▶ KUTIPAN TEKS:
---------------

YERUSALEM (Jurnalislam.com) – Sebuah gapura terbuat dari plak plastik bekas yang gelap dan membosankan menandai pintu masuk ke kediaman dan Masjid Shalahuddin Ayyubi, Jendral Muslim ikonik abad ke-12 yang merebut kembali Yerusalem selama Perang Salib, kemudian memerintah kota.
Di dalam ada berbagai benda bersejarah; namanya tertulis di bawah nama-nama Allah dan Muhammad pada jendela logam masjid yang kasar, lorong yang mengarah ke sebuah sumur tua dan sebuah pintu hijau, sekarang terkunci, yang mengarah ke atas Gereja tetangga Church of the Holy Sepulchre.
Dan dari atap situs paling suci dalam agama Kristen itu Shalahuddin mengamati penduduk Kristen Yerusalem, menurut Imam Ahmad Shalhoub dan penduduk lainnya.
Meskipun banyak makna sejarah di Khanqah Salihiya, nama masjid tersebut, hanya terdapat beberapa jamaah dan jarang didatangi pengunjung. Satu-satunya masjid di kota Kristen tersebut dibangun untuk menghormati Khalifah pertama Umar Ibn al-Khattab – penakluk pertama Muslim Yerusalem – yang tidak berdoa di Church of the Holy Sepulchre untuk menghormati pentingnya gereja itu bagi orang Kristen.
Shalhoub, yang membuka dan menutup Masjid segera sebelum dan setelah shalat, mengatakan Masjid itu awalnya lebih besar. Dia dan jamaah lainnya menunjuk lengkungan pintu gerbang untuk bagian yang mereka katakan telah hilang oleh kelompok Kristen dan tetangga lainnya.

---------------

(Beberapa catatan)
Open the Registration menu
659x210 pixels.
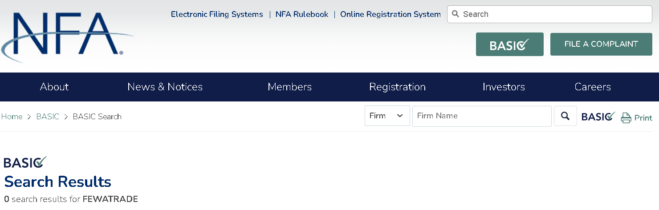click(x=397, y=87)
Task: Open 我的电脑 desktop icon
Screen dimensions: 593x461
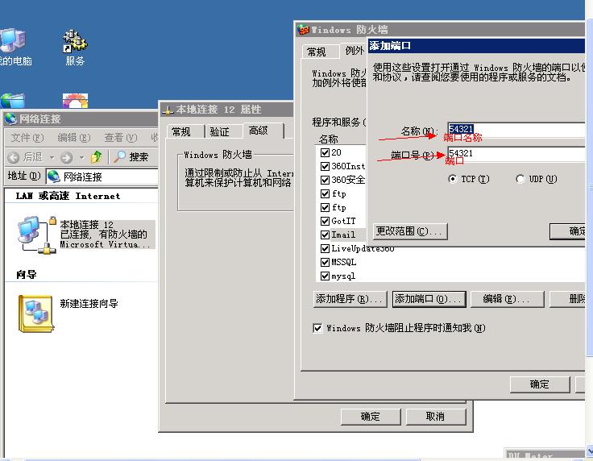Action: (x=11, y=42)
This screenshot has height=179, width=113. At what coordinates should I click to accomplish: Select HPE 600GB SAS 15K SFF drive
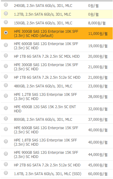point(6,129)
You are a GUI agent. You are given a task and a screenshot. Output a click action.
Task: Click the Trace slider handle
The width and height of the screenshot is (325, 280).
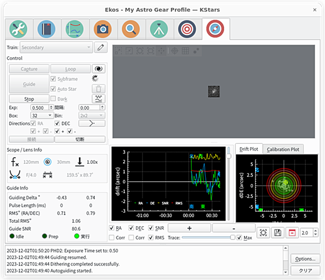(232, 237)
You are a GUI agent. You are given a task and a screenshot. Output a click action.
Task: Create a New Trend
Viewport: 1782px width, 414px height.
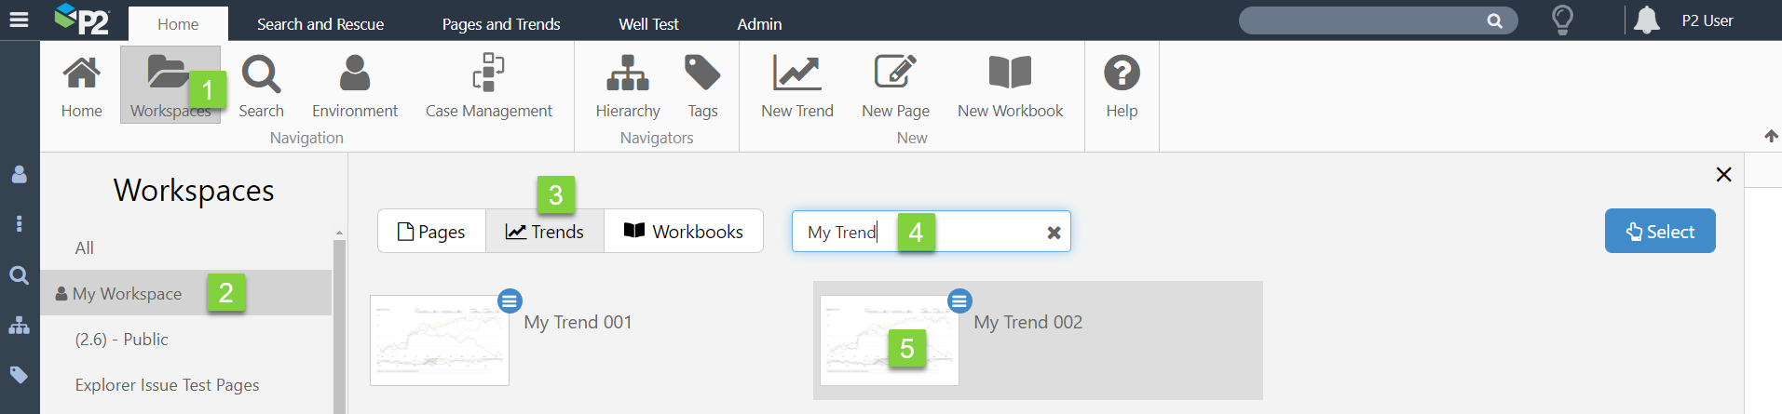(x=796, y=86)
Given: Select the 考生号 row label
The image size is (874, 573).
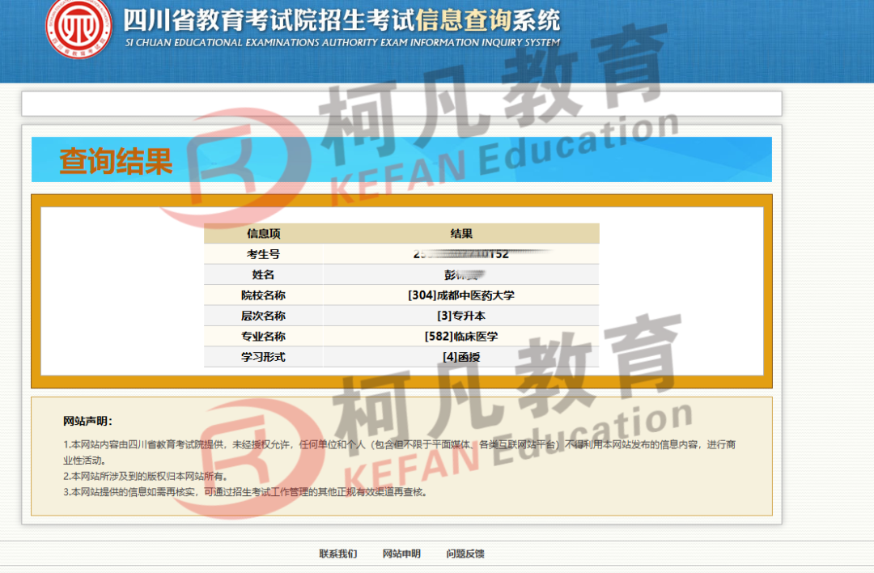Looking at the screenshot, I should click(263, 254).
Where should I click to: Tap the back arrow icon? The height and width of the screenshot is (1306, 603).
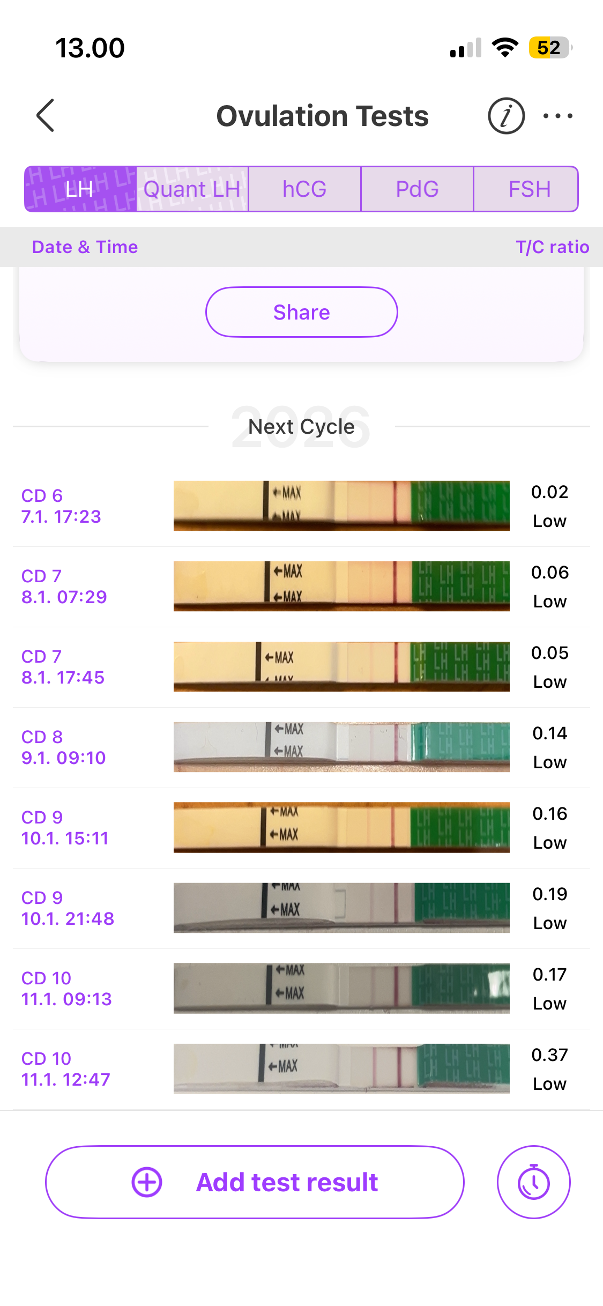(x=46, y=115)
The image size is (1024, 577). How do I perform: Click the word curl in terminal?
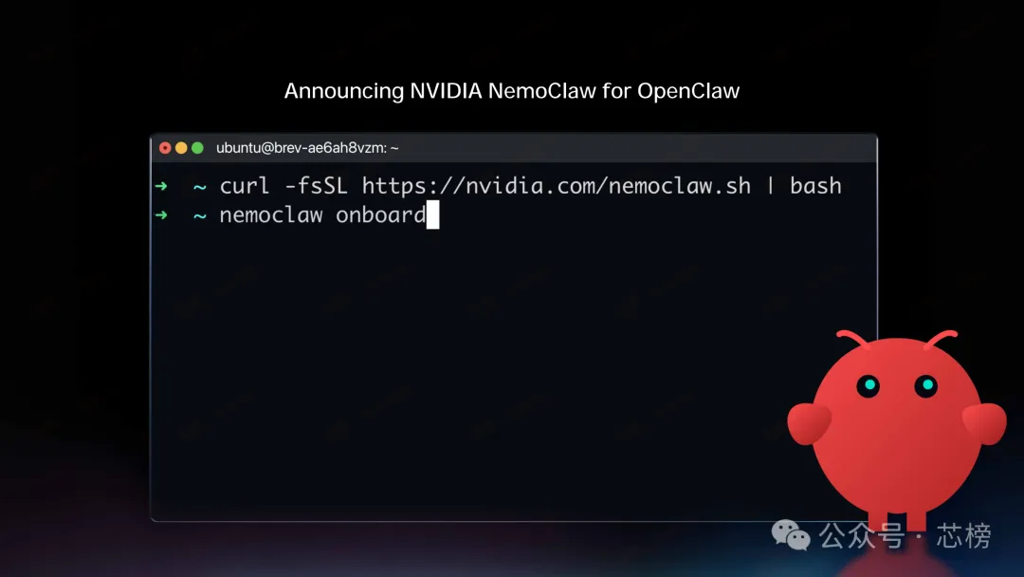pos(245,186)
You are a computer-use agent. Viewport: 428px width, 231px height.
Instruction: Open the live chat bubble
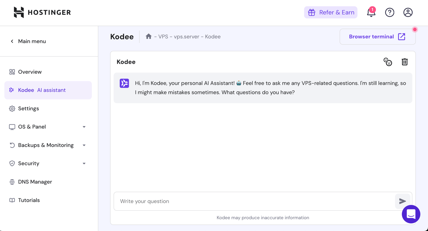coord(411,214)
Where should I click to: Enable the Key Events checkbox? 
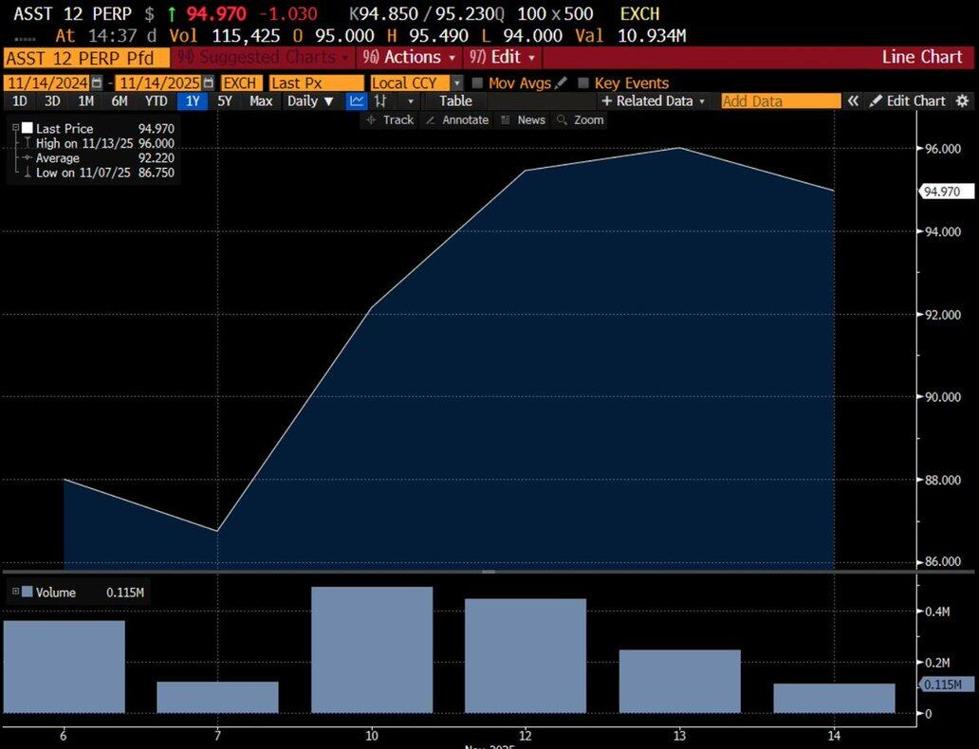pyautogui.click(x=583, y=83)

---------------

▶ TUGAS YANG DIBERIKAN A:
Tukar "sumur tua" dengan "sumur kuno" saat menuliskan ulang bagian kutipan tentang Masjid Shalahuddin mulai dari "Di dalam ada" sampai dengan "bagi orang Kristen.".
▶ TUGAS YANG DIBERIKAN B:
Menurut kutipan tentang Masjid Shalahuddin, siapa yang membuka dan menutup masjid itu segera sebelum dan setelah shalat?

▶ JAWABAN BENAR A:
Di dalam ada berbagai benda bersejarah; namanya tertulis di bawah nama-nama Allah dan Muhammad pada jendela logam masjid yang kasar, lorong yang mengarah ke sebuah sumur kuno dan sebuah pintu hijau, sekarang terkunci, yang mengarah ke atas Gereja tetangga Church of the Holy Sepulchre.
Dan dari atap situs paling suci dalam agama Kristen itu Shalahuddin mengamati penduduk Kristen Yerusalem, menurut Imam Ahmad Shalhoub dan penduduk lainnya.
Meskipun banyak makna sejarah di Khanqah Salihiya, nama masjid tersebut, hanya terdapat beberapa jamaah dan jarang didatangi pengunjung. Satu-satunya masjid di kota Kristen tersebut dibangun untuk menghormati Khalifah pertama Umar Ibn al-Khattab – penakluk pertama Muslim Yerusalem – yang tidak berdoa di Church of the Holy Sepulchre untuk menghormati pentingnya gereja itu bagi orang Kristen.

▶ JAWABAN BENAR B:
Imam Ahmad Shalhoub.